Imputation is a statistical technique that allows you to “guess” parts of your genetic code that were not read in a common test (such as ancestry tests). Instead of sequencing all 3 billion letters of your genome, which would be extremely expensive, the computer uses reference panels to fill in the gaps.
- The Reference Library (The Template)
For the system to know what to complete, it needs “maps” of real humans whose entire genome has already been mapped.
- The 1000 Genomes Project (2,504 people) was the pioneer.
- The HRC (Haplotype Reference Consortium) has raised the level to approximately 32,000 people.
- TOPMed is one of the most robust databases available today, with over 97,000 complete sequences.

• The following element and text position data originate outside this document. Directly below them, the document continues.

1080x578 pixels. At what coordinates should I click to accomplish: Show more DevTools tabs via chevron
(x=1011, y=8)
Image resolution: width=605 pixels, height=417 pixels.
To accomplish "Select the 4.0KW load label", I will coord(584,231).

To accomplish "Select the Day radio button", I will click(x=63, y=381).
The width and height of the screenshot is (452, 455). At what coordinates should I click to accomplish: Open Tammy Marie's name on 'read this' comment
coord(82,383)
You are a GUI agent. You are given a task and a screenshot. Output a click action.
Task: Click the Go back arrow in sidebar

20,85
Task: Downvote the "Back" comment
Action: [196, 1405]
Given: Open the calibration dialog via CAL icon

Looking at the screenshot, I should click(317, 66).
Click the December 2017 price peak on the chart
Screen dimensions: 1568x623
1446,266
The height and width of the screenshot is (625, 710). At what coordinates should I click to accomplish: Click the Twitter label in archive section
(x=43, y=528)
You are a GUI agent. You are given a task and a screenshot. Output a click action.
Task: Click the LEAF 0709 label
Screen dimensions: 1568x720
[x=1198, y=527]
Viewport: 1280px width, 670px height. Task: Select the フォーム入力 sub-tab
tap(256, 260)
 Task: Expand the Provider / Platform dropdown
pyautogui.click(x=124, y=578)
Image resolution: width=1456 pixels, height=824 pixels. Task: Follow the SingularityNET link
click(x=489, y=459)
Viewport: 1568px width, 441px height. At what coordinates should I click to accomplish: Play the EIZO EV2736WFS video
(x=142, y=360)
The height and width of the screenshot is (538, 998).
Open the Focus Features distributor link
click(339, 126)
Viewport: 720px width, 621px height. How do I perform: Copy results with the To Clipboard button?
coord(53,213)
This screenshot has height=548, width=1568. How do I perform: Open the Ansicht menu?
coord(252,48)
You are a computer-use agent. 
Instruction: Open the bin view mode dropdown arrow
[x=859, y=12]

The larger the panel, the greater the genetic diversity available. This makes it much easier to find someone in the world who has similar “blocks” of DNA to yours, increasing the accuracy of the prediction.
- How does the process work in practice?
Imagine that your exam only read a few points (called rsIDs). The system looks at these points and searches for identical matches in the reference panels:
- Block A: If in your markers rs123, rs1234, and rs12345 you follow an identical sequence to that of Human #1,233 on the panel, the system assumes that you also inherited the letters that are between those points. It uses that human as a “template” for that region.
- Block B : Further on, at markers rs345, rs3456, and rs34567, its pattern changes and becomes similar to that of Human #3. The AI switches references and completes what is missing with its sequence.
- The Result:
Your imputed genome ends up being a digital patchwork. The system identifies which “neighbor” on the reference panel you fit into for each segment of the chromosome. The result is a highly accurate estimate (often with over 99% accuracy) of your complete genome, allowing the identification of disease risks or traits that the original test simply missed.